YOUR INSTRUCTIONS
Each entry must appear in the answer exactly as it does here.

Collected data
= = = =

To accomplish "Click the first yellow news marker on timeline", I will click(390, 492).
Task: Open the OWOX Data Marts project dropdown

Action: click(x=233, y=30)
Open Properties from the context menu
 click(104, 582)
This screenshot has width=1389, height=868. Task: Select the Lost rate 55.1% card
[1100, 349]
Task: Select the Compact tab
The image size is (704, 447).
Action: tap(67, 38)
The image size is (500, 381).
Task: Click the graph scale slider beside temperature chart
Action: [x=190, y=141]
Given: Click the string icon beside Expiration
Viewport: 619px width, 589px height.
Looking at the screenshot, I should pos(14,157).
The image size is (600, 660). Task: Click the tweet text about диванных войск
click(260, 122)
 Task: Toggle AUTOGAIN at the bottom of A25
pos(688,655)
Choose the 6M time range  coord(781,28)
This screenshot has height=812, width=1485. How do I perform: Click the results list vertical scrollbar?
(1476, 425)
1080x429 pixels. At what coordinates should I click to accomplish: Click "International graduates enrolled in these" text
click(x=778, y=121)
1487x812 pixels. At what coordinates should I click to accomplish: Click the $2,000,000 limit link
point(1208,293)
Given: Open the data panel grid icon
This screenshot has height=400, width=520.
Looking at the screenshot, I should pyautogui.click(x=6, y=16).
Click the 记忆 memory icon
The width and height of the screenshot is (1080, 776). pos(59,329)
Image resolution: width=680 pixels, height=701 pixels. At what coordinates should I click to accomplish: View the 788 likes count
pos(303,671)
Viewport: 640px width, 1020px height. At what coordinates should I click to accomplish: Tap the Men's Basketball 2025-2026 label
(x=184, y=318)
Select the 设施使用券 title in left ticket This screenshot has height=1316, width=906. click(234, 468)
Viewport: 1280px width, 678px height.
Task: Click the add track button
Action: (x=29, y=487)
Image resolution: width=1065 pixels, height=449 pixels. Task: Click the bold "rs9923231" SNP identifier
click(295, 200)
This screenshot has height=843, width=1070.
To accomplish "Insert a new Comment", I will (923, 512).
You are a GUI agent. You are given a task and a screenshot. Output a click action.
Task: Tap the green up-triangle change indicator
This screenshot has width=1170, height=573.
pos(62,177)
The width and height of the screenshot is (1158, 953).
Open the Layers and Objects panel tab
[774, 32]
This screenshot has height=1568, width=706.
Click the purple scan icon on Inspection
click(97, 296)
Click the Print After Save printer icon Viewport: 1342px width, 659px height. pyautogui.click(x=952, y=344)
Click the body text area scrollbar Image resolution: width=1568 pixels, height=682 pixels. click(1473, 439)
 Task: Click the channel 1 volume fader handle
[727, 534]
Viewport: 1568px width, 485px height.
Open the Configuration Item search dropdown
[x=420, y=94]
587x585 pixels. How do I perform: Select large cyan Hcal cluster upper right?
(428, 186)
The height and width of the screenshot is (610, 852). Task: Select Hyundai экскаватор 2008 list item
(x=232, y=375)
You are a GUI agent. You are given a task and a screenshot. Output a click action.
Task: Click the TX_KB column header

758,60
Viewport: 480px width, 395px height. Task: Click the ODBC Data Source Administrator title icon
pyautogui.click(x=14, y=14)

= = = =

YOUR SOLUTION
To accomplish "Click the first yellow news marker on timeline", I will click(390, 492).
Task: Open the OWOX Data Marts project dropdown

Action: click(x=233, y=30)
Open Properties from the context menu
 click(104, 582)
This screenshot has width=1389, height=868. Task: Select the Lost rate 55.1% card
[1100, 349]
Task: Select the Compact tab
The image size is (704, 447).
Action: tap(67, 38)
The image size is (500, 381).
Task: Click the graph scale slider beside temperature chart
Action: [x=190, y=141]
Given: Click the string icon beside Expiration
Viewport: 619px width, 589px height.
Looking at the screenshot, I should pos(14,157).
The image size is (600, 660). Task: Click the tweet text about диванных войск
click(260, 122)
 Task: Toggle AUTOGAIN at the bottom of A25
pos(688,655)
Choose the 6M time range  coord(781,28)
This screenshot has height=812, width=1485. How do I perform: Click the results list vertical scrollbar?
(1476, 425)
1080x429 pixels. At what coordinates should I click to accomplish: Click "International graduates enrolled in these" text
click(x=778, y=121)
1487x812 pixels. At what coordinates should I click to accomplish: Click the $2,000,000 limit link
point(1208,293)
Given: Open the data panel grid icon
This screenshot has height=400, width=520.
Looking at the screenshot, I should pyautogui.click(x=6, y=16).
Click the 记忆 memory icon
The width and height of the screenshot is (1080, 776). pos(59,329)
Image resolution: width=680 pixels, height=701 pixels. At what coordinates should I click to accomplish: View the 788 likes count
pos(303,671)
Viewport: 640px width, 1020px height. At what coordinates should I click to accomplish: Tap the Men's Basketball 2025-2026 label
(x=184, y=318)
Select the 设施使用券 title in left ticket This screenshot has height=1316, width=906. click(234, 468)
Viewport: 1280px width, 678px height.
Task: Click the add track button
Action: (x=29, y=487)
Image resolution: width=1065 pixels, height=449 pixels. Task: Click the bold "rs9923231" SNP identifier
click(295, 200)
This screenshot has height=843, width=1070.
To accomplish "Insert a new Comment", I will (923, 512).
You are a GUI agent. You are given a task and a screenshot. Output a click action.
Task: Tap the green up-triangle change indicator
This screenshot has width=1170, height=573.
pos(62,177)
The width and height of the screenshot is (1158, 953).
Open the Layers and Objects panel tab
[774, 32]
This screenshot has height=1568, width=706.
Click the purple scan icon on Inspection
click(97, 296)
Click the Print After Save printer icon Viewport: 1342px width, 659px height. pyautogui.click(x=952, y=344)
Click the body text area scrollbar Image resolution: width=1568 pixels, height=682 pixels. click(1473, 439)
 Task: Click the channel 1 volume fader handle
[727, 534]
Viewport: 1568px width, 485px height.
Open the Configuration Item search dropdown
[x=420, y=94]
587x585 pixels. How do I perform: Select large cyan Hcal cluster upper right?
(428, 186)
The height and width of the screenshot is (610, 852). Task: Select Hyundai экскаватор 2008 list item
(x=232, y=375)
You are a GUI agent. You are given a task and a screenshot. Output a click action.
Task: Click the TX_KB column header

758,60
Viewport: 480px width, 395px height. Task: Click the ODBC Data Source Administrator title icon
pyautogui.click(x=14, y=14)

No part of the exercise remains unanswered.